• [TASK STATEMENT] Extract the stretch of lines that starts at the line with "You are a GUI" and ends at the last line of the data below. Give it exactly, without pictures.

[Collected data entries]
☆ ☆ ☆ ☆ ☆
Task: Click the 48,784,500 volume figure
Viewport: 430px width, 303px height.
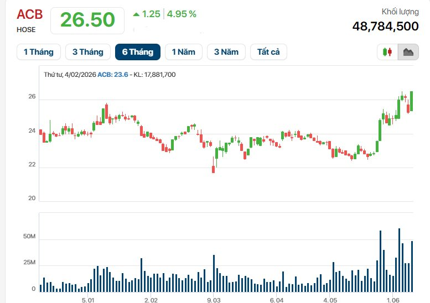Action: point(385,27)
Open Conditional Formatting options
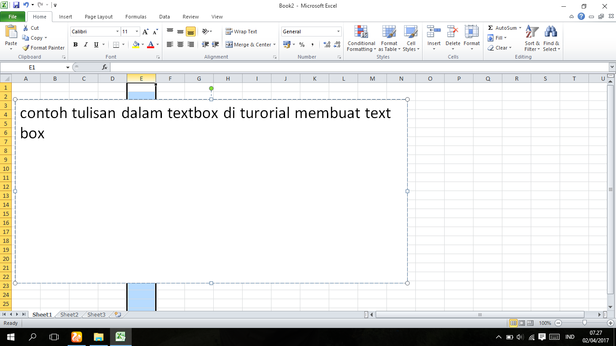616x346 pixels. (361, 39)
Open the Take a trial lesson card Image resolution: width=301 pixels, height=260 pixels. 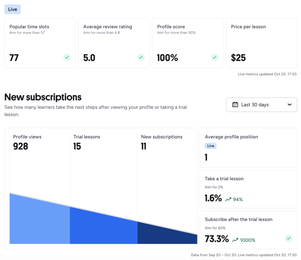248,189
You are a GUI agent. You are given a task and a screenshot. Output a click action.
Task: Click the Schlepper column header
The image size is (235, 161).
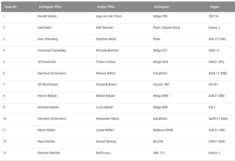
☆ ☆ ☆ ☆ ☆
• [OUTPUT BELOW]
You are a GUI agent. You are given a task and a screenshot. Output a click action.
Task: Click the Schlepper column header
The image size is (235, 161).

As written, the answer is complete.